I remember when we lived in South Africa and you bought that above-ground swimming pool for Greg and I. We loved that. And I remember the day you bought me a complete set of fishing tackle on my brithday. That was great. And we had those two dogs, Patch and Toby, and the siamese cat, Jason. You used to get home from work early, while it was till light, and Greg and I used to wait for your car to come around the corner, hiding in a big hole the builders had left behind. We had some good times while we were there, and a fantastic holiday driving around Rhodesia.
So you've got every right to be happy with what you did. You helped all of us out in the times when we needed that, and we appreciate it. You've had a good run; you're 87, and you've outlived all your brothers, who were all younger than you. So, it looks like you're going now, dad. We don't want you to, but there isn't much we can do about it any more. We just have to accept that it is time.

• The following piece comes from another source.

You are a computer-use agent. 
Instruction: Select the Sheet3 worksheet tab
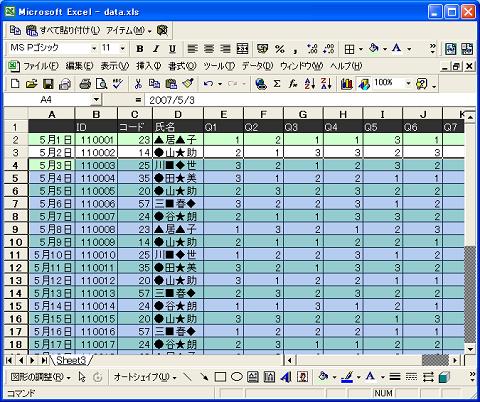click(x=71, y=360)
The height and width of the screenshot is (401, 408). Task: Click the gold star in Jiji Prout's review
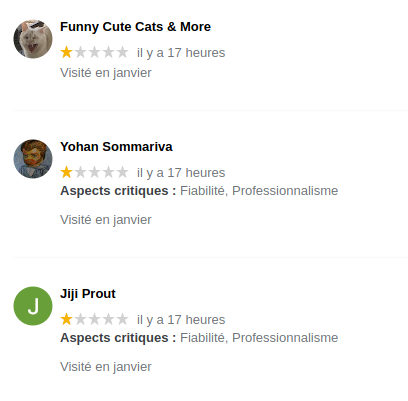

And we can all look after ourselves now, thanks to you.
We are all going to keep coming in to see you. Greg was here earlier, and Rachel will be over soon, too. Then Greg will come back this evening. And in a minute, I am going to go next door and bring mum in. You would like that, wouldn't you?
I reminded dad that we were all going to be coming in to see him, and that all he had to do was lie still and rest. It was approaching noon at that stage, the time at which Rachel said she would be arriving, so I left, so that she could have some time alone with dad too.
I didn't sleep much last night, so when I got back home at about 1 pm, I went straight to bed. It is now 8 pm, and I have just finished having dinner. Greg called twice this afternoon and told me how he'd found dad. It appears that he is gradually worsening.
I am about to make some sandwiches and fill my thermos flasks with coffee, grab a book for some light reading, and a notebook, and head back over to stay with dad tonight. I have the feeling that his time has come and he won't be here in the morning.